Updated

Egyptian President Hosni Mubarak said Sunday that Egypt and Jordan will continue their efforts to restart the Palestinian-Israeli peace talks, despite the call issued by the Arab League Saturday that Arab nations ought to break their political ties with Israel.

"The Egyptian-Jordanian initiative is still on the table, and we should continue [efforts] to reactivate it," Mubarak told reporters in Cairo.

On Saturday, responding to Israel's use of warplanes against the Palestinians, the Arab ministers recommended "stopping all Arab political contacts with the Israeli government as long as the aggression and blockades against the Palestinian people and the Palestinian Authority continue."

But Egypt's Foreign Minister Ahmed Maher issued a statement saying the Arab League's recommendation would not alter Egypt's ties with Israel.

"This has nothing to do with the peace treaty and has nothing to do with embassies, which will continue working normally," Maher said Sunday.

Egypt, bound by a 1979 peace treaty with Israel, has always rejected calls from radical Arabs to severe ties with the Jewish state, insisting that keeping the contacts has helped advance the Mideast peace process. Egypt and Jordan are the only Arab countries to have signed peace agreements with Israel.

Mubarak did not refer Sunday to the Arab League resolution, but he reiterated Egypt's willingness to play a major role in continuing to mediate the peace process.

Mubarak accused the Israeli government of Ariel Sharon of trying to undermine the Egyptian-Jordanian peace initiative, seen as one of the more serious efforts to quell eight months of violence between Israel and the Palestinians.

The Egyptian-Jordanian proposal calls on Israel to freeze construction of Jewish settlements before a truce, then resume negotiations for a peace deal from where they had left off under the previous Israeli government of former Prime Minister Ehud Barak.

The Egyptian president also condemned Israel for using excessive military force, saying he was stunned by Israel's use of warplanes "against people who use only stones or even mortar guns."

He warned that "recent events in the region will lead to a catastrophe that will harm the interests of all foreign powers in the region."

On Saturday, Mubarak talked with President Bush and other world leaders on the telephone and urged them to intervene to stop the violence that has killed 469 people on the Palestinian side and 84 on the Israeli side since Sept. 28.

Anger in the Arab world is at high-pitch as Israeli-Palestinian fighting has escalated to the use of warplane attacks, which Israel used Friday in retaliation for a suicide bombing.
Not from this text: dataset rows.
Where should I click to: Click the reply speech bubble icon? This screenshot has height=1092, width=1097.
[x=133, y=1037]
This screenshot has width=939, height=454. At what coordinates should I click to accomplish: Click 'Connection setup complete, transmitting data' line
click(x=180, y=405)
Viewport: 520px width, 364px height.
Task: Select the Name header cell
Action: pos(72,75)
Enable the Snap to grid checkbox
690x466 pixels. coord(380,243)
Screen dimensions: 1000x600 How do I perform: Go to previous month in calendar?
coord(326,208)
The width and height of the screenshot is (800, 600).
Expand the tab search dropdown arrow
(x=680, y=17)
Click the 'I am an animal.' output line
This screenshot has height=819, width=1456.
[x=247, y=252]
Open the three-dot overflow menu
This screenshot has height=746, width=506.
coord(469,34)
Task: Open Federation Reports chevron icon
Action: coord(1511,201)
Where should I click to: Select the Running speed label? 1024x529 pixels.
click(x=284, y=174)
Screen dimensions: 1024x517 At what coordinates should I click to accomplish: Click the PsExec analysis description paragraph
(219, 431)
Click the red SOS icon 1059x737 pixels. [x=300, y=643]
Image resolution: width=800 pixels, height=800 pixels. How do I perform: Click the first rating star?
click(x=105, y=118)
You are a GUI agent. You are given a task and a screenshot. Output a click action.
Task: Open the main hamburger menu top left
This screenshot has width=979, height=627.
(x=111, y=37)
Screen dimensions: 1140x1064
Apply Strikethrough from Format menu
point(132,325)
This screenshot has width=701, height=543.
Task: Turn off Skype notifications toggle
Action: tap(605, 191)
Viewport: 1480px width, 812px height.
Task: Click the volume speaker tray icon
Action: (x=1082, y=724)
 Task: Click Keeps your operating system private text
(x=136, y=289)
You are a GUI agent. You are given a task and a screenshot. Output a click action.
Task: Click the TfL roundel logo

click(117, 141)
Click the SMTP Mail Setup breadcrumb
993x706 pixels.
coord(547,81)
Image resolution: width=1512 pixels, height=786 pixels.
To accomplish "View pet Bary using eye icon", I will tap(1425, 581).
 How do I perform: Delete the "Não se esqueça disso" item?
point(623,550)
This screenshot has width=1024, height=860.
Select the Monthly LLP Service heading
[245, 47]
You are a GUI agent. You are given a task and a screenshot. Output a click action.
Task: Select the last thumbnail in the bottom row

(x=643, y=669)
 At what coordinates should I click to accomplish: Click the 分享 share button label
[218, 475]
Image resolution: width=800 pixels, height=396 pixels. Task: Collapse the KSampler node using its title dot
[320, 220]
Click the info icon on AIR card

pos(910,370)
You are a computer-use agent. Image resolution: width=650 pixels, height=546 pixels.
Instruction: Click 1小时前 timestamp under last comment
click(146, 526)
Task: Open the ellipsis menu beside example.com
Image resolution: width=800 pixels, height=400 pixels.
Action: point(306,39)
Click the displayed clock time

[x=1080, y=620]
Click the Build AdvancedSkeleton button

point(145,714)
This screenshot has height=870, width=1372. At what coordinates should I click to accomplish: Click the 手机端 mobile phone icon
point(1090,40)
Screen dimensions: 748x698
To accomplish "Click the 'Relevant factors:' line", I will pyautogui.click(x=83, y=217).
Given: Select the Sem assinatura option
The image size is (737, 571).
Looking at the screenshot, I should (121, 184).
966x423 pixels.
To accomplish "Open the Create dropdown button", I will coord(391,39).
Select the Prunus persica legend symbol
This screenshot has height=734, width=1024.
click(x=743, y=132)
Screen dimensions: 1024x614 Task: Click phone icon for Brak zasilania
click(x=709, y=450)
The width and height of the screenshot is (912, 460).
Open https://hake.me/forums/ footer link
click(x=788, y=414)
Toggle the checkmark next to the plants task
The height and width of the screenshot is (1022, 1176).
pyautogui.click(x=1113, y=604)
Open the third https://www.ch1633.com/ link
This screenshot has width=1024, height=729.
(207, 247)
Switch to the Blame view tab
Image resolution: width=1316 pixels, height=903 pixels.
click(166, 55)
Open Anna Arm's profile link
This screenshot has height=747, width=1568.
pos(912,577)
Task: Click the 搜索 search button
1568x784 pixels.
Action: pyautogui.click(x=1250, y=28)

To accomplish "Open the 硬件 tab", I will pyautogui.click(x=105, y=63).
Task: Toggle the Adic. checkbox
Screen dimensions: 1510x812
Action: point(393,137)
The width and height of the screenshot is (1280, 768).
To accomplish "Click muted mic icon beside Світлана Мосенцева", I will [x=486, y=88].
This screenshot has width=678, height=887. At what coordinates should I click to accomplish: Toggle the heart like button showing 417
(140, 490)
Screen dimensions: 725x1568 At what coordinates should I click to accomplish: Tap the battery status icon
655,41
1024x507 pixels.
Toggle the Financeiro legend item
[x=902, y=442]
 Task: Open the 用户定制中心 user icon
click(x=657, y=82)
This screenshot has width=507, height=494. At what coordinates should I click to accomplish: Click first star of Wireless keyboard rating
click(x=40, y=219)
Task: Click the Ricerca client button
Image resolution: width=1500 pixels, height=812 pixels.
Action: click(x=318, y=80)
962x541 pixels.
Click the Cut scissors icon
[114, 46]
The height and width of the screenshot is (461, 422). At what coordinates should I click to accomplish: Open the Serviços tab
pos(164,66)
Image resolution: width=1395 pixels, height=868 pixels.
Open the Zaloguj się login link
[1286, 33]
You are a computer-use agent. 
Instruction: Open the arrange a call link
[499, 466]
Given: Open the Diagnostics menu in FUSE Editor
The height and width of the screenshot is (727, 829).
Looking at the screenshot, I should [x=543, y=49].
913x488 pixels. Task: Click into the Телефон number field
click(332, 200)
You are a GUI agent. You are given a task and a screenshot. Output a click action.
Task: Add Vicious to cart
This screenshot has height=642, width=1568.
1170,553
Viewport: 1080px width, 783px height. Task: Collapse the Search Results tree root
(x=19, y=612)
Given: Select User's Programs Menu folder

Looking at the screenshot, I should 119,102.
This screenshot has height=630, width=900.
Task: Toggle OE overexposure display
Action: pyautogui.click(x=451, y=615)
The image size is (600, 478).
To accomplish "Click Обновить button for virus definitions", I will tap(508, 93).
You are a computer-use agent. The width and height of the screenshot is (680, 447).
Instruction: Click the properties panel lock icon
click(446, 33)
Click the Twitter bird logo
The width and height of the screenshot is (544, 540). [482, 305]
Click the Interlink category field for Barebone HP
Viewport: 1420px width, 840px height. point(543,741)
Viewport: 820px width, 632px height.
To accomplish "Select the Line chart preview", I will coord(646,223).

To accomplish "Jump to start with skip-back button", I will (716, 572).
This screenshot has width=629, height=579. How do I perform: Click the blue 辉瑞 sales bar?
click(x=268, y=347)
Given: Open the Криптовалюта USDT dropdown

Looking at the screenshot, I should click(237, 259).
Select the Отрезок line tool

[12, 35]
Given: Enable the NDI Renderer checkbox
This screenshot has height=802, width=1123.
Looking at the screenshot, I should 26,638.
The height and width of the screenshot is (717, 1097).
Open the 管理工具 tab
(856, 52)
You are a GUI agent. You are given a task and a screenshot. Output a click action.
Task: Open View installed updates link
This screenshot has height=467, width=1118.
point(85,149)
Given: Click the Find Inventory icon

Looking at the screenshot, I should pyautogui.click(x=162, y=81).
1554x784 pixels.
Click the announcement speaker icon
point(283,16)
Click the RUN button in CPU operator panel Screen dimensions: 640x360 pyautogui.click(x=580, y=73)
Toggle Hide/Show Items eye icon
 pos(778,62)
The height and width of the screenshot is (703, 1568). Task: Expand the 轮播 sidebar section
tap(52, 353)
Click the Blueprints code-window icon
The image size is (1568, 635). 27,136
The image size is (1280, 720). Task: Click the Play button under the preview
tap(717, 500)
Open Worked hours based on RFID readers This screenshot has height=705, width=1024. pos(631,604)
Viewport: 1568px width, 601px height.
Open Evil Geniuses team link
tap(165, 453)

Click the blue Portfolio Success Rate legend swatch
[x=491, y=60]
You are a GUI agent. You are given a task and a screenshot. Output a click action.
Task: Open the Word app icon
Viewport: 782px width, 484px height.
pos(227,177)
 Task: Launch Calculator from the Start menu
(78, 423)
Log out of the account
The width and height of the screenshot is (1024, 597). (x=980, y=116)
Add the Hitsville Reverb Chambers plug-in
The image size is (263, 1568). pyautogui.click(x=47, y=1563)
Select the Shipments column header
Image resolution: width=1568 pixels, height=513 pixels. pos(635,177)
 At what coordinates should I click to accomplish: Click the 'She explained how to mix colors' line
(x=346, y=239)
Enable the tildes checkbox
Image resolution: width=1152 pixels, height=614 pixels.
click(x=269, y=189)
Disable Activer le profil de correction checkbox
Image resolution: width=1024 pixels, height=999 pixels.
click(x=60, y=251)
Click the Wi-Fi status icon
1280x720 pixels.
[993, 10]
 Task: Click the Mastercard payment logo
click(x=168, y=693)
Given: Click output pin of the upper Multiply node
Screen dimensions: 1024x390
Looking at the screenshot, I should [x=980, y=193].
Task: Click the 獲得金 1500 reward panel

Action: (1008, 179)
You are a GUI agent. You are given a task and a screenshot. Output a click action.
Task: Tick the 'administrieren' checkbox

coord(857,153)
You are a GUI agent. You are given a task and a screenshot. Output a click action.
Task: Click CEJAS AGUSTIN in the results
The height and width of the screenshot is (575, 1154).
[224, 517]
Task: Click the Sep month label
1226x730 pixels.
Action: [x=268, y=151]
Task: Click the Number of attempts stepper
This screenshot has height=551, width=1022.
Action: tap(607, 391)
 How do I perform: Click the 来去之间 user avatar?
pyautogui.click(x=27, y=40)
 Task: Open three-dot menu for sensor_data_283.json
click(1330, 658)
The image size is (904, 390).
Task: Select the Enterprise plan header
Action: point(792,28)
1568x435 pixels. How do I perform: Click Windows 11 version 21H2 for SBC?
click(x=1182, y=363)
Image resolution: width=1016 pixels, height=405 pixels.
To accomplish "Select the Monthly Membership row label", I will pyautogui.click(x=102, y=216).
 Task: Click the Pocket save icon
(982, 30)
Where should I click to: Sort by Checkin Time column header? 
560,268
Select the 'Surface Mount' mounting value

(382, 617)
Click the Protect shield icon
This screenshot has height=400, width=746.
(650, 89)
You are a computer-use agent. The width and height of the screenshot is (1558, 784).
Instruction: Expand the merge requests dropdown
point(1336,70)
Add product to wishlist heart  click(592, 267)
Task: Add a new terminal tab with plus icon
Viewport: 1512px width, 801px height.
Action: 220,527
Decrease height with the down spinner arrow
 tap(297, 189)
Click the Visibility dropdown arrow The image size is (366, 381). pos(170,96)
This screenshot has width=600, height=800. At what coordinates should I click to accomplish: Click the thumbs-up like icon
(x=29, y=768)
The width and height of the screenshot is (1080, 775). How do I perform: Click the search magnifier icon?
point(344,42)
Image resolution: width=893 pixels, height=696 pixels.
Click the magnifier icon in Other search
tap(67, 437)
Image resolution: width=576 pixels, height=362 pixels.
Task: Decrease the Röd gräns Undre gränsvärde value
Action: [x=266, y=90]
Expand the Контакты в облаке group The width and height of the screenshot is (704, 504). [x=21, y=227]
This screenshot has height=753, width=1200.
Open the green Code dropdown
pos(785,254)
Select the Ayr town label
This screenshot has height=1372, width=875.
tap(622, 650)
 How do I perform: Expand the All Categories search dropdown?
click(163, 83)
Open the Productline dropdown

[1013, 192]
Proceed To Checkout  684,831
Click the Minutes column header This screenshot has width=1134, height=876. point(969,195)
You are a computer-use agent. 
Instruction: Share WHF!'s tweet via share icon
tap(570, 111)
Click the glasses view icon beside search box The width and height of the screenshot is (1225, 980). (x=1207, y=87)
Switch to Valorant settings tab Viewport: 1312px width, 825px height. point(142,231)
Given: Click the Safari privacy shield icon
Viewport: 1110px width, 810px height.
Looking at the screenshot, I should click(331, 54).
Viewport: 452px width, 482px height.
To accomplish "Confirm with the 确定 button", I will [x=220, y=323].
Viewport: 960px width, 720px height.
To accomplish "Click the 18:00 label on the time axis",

Six Israelis and 16 Palestinians were killed in two days of violence.

Saturday's Arab League meeting at its Cairo headquarters was attended by delegates from Bahrain, Egypt, Jordan, Lebanon, Morocco, Tunisia, Saudi Arabia, Syria and Yemen.

In Jordan on Sunday, Palestine National Council Speaker Salim Zaanoun told reporters that the Arab foreign minister's recommendation constituted "a method of pressure" on the Jewish state to move toward resuming peace negotiations.

"But it is imperative that there should be a collective Arab action, especially from oil-producing nations in the Gulf, to tell the United States, 'Stop your bias toward Israel and stop watching the tragedy of the Palestinian people'," Zaanoun said.

Zaanoun said Palestinian leader Yasser Arafat has no plans to meet with Secretary of State Colin Powell because the Palestinian leader wishes to meet first with Bush. "The meeting should be with President Bush because this is the norm and in order to preserve the dignity of the Palestinian people," he said.